(Beginning of DATA LISTING)

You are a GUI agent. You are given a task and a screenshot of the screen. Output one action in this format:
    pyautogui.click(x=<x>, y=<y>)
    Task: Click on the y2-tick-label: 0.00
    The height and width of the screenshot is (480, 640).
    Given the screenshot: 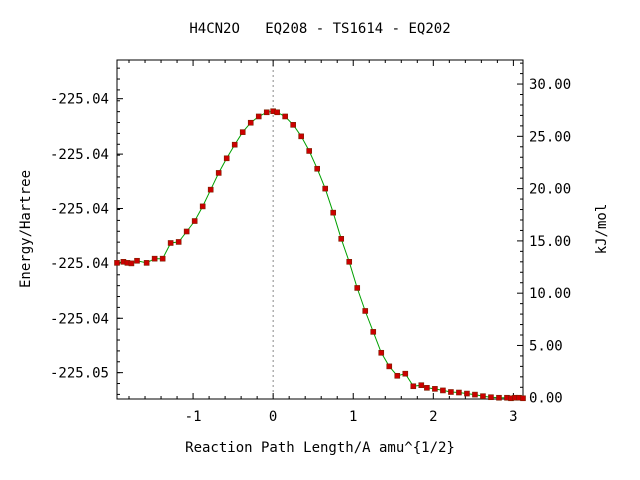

(End of DATA LISTING)

WHAT IS EXPECTED: Can you copy all of the data above word for word, leaving the pictures out?

OUTPUT FOR THIS TASK:
You are a GUI agent. You are given a task and a screenshot of the screen. Output one action in this format:
    pyautogui.click(x=<x>, y=<y>)
    Task: Click on the y2-tick-label: 0.00
    The height and width of the screenshot is (480, 640).
    Given the screenshot: 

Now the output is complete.